-- What is being asked --
For each line below that contains the string "will", copy that line.

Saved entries
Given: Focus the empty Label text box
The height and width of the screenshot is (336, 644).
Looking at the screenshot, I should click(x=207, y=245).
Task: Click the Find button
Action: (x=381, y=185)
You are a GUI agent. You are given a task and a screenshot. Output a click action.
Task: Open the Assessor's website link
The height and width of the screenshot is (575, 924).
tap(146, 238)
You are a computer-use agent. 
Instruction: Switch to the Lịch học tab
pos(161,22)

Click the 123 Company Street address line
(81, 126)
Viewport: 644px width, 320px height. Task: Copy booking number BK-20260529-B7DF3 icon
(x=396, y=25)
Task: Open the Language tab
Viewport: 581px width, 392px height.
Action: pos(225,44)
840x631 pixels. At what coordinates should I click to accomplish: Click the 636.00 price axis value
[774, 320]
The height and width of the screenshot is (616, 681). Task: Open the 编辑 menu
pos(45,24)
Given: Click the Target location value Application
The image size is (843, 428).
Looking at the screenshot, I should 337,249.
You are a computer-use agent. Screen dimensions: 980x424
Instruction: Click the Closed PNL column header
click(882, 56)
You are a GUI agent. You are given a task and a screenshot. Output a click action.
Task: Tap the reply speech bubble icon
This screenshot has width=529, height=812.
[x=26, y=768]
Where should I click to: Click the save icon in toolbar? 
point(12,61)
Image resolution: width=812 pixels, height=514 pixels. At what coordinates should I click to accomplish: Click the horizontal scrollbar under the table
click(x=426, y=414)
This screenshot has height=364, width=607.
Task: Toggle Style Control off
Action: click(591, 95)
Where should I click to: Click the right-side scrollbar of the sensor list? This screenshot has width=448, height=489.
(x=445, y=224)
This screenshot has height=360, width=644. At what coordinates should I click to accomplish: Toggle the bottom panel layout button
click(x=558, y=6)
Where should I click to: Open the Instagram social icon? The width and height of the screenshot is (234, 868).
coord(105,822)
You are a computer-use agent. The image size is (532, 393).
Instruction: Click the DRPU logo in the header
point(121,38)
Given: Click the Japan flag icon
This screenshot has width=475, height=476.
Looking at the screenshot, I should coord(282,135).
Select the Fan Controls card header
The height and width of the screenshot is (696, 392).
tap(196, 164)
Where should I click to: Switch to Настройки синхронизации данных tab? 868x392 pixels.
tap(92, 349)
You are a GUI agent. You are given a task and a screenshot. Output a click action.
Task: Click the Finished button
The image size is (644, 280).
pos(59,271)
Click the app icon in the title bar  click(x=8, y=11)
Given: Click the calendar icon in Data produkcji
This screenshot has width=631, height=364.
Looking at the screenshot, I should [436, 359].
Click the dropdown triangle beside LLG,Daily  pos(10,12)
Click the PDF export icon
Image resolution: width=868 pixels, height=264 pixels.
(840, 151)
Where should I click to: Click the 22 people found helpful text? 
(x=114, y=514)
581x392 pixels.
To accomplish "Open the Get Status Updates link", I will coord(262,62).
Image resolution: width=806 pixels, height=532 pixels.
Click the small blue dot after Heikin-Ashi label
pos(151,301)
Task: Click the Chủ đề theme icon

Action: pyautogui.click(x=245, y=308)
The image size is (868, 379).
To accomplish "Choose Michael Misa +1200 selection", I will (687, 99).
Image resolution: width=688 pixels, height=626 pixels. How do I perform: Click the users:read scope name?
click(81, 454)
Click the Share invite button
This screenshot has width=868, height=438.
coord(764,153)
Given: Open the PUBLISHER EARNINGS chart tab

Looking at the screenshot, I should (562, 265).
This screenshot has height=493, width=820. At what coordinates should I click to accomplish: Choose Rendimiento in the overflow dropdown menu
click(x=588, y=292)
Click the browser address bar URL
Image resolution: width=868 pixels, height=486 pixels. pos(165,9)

-- Written response --
To accomplish "Open the Get Status Updates link", I will coord(262,62).
To accomplish "Choose Michael Misa +1200 selection", I will (687, 99).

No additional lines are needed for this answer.